Word Play: Book Reviews


ReFashioned: Cutting-Edge Clothing by Sass Brown (Laurence King)

Sass Brown serves up her second book in the form of ReFashioned: Cutting-Edge Clothing from Upcycled Materials. This collection of reviews by Brown on dozens of global designers provides a window into the mind of the eco fashion expert, citing standouts such as Kondakis and Nudie Jeans. Managing to maintain a fresh voice with each review, ReFashioned reads as a tantalizing encyclopedia of lust-worthy designs, each magnified by its own unique beauty.

No stranger to the world of sustainable clothing, Brown is known throughout the design world for her own work as well as her substantial research on the subject. As a writer, businesswoman, speaker and current Acting Assistant Dean for the School of Art and Design at the Fashion Institute of Technology (New York), Brown provides an educated voice to those seeking to learn more about the world of eco fashion.

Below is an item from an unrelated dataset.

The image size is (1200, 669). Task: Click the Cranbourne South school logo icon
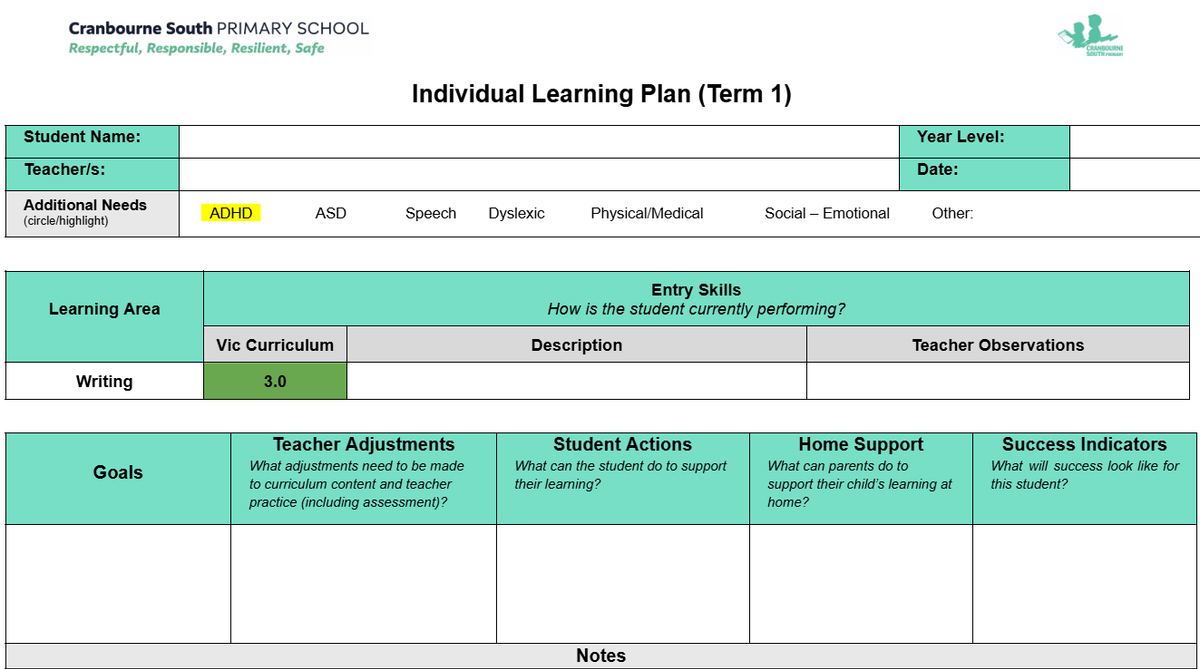point(1091,37)
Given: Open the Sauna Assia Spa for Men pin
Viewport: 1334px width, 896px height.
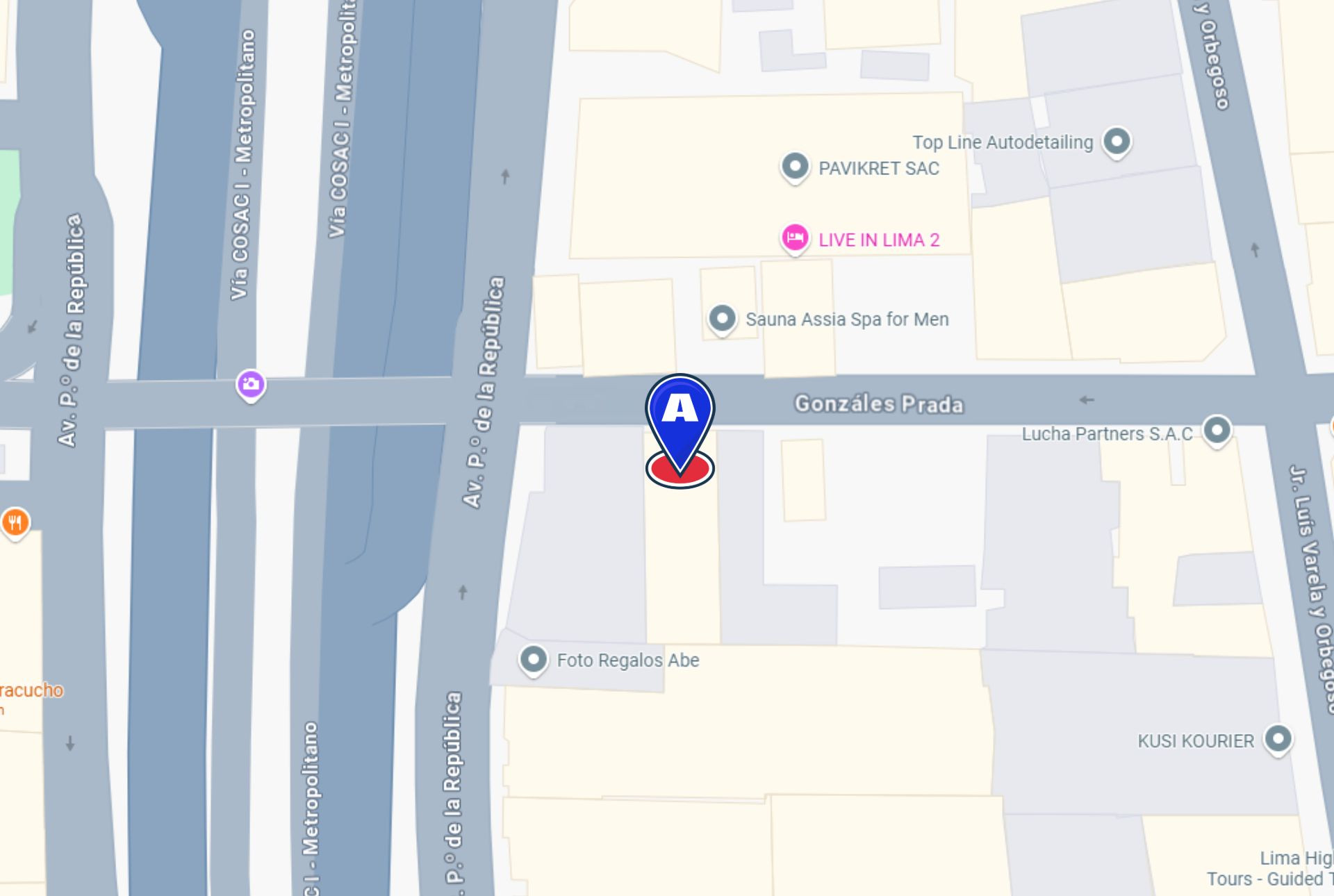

ReFashioned is an easy read saturated with stunning imagery, easily making it a SOMA favorite. With plenty in store for Brown, we can count on discovering even more international talent while learning how to keep the ultimate design, our planet, beautiful.

Pleats Please Cover_400

Pleats Please – Issey Miyake edited by Midori Kitamura (Taschen Books)

The innumerable subjects covered in print can boggle the brain, and the topic of pleats isn’t usually one we’d consider dinner conversation-worthy. We’ve all seen pleats, we’ve all worn them (willingly or otherwise)—how much more is there to know? As Midori Kitamura presents with Pleats Please – Issey Miyake, there are, in fact, hundreds of pages to explore.

After reading Pleats Please, one can honestly make the case that this simple element of design is actually a metaphor for the entire human experience. In her introduction, the Netherlands’ legendary fashion pioneer Li Edelkoort eloquently describes what sets Miyake apart from his fellow geniuses. His dedication to perfecting the process behind such groundbreaking clothing is one worth pause and reflection—which leads to the question, just what is so special about Pleats Please?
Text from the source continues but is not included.